DIRECTIONS: In the passage on silicon thin films, what dark conductivity is reported for the a-Si:H film in sandwich geometry?

──────── PROVIDED PASSAGE

In the non-linear region of I-V, the charge density \(Q_{t}\) injected into the trap states is related to the change in voltage \(\Delta V = \left( {V_{2} - V_{1} } \right)\) as follows:

$$Q_{t} = \frac{{\varepsilon_{s} \chi \Delta V}}{d} = qd\int\limits_{{E_{fn} }}^{{E_{fn} + \Delta E_{fn} }} {g(E)dE} = qdg(E)\Delta E_{fn}$$
(4)

The factor \(\chi\) accounts for the non-uniformity of the space charge and is taken as a constant (\(\chi\) = 2), \(\varepsilon_{s}\) is the semiconductor permittivity (\(\varepsilon_{s}\) = 105.31 × 10−12 Fm−1; dielectric constant of silicon = 11.9), \(q\) is the electronic charge, \(d\) is the thickness of the film and \(g(E)\) is the DOS distribution in the a-Si:H film around the Fermi level.

For a sufficiently small \(\Delta V\), \(g(E)\) can be assumed to be constant between \(E_{fn}\) and \(E_{fn} + \Delta E_{fn}\). From Eq. (4), the DOS is given by

$$g(E) = \frac{{\chi \varepsilon_{s} \Delta V}}{{qd^{2} \Delta E_{fn} }}$$
(5)

Using the values of \(\Delta V\) and \(\Delta E_{fn}\), the distribution of the DOS can be estimated using Eq. (5).

Figures 19a, b and 20a, b show the dark I-V curves in sandwich geometry for single as well as superlattice structures at room temperature (RT) after annealing it at 150 °C. For single-layer nc-Si films, the I-V curve is found to be linear over the measured range of voltage (4 × 103 V/cm), whereas in case of amorphous silicon films, a non-linear variation in current with voltage, with rectifying nature (ITO/a-Si:H junction is rectifying) is observed. In this case, in forward bias condition, the current increased exponentially with the applied field, with a diode ideality factor being ~2. The conductivity of a-Si:H and nc-Si:H in this sandwich geometry is found to be different by several orders of magnitude, 4.3 × 10−9 Ω−1cm−1 and 1.1 × 10−5 Ω−1cm−1, respectively (Electric field <1×104 V/cm); the dark conductivity of nc-Si:H films at 300 K is more than 3 orders of magnitude higher as compared to a-Si:H films under forward bias condition. Dark I-V characteristics of a-Si:H/nc-Si:H (2 and 5 periods) superlattice structures at RT after annealing these films at 150 °C are also found to be asymmetric and non-linear similar to a-Si:H film with the diode ideality factor being ~2 and current having the same order of magnitude as that for single layer a-Si:H film. Since the conductivity of nc-Si:H layer is much higher, where the thickness of both a-Si:H and nc-Si layer is same, it can be assumed that the nc-Si layer in these structures behave like short-circuit elements and the resistive path for carriers is only due to a-Si:H layers and the depletion region at the interface, most of it being on a-Si:H side only.

────────────────
──────── SUPPLIED MATERIAL

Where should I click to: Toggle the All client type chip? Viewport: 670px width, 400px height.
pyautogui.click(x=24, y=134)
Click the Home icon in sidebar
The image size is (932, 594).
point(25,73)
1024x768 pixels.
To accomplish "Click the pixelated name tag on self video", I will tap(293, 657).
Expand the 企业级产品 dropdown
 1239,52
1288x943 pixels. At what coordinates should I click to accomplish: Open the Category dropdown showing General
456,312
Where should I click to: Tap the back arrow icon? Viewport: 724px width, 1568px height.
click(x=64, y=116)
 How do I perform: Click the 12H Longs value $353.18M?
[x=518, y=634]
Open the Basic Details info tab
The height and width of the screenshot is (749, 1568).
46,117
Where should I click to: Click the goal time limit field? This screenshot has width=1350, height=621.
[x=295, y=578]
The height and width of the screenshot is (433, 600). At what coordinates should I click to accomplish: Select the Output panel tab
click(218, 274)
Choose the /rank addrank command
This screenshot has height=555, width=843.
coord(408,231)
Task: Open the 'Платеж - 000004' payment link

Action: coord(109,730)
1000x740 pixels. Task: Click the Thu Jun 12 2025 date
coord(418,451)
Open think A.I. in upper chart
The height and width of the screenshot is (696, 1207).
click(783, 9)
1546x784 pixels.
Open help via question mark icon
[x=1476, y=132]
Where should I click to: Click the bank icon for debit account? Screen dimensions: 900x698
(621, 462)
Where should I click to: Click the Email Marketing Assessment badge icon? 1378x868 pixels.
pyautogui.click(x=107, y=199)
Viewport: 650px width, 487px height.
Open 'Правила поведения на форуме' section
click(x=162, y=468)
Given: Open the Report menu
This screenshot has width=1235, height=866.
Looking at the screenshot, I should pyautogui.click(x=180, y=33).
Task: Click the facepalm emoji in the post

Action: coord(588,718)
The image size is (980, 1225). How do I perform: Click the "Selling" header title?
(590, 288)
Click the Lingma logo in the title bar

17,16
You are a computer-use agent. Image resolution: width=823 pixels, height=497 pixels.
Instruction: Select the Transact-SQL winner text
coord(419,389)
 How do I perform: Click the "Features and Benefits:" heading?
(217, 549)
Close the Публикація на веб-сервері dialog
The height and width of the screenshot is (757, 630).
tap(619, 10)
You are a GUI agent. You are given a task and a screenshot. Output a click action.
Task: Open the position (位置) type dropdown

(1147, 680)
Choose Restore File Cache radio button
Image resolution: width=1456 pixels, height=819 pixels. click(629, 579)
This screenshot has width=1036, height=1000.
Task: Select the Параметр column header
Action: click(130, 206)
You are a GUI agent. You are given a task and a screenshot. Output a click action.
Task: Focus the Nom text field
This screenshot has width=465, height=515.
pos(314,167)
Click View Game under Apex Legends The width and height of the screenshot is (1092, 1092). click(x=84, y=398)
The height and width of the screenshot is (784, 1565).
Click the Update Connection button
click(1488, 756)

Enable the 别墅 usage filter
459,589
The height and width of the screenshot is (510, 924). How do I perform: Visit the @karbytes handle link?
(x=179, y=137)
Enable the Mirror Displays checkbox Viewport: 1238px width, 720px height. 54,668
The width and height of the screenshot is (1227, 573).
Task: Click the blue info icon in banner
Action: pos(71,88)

────────────────

TASK RESULT: 4.3 × 10−9 Ω−1cm−1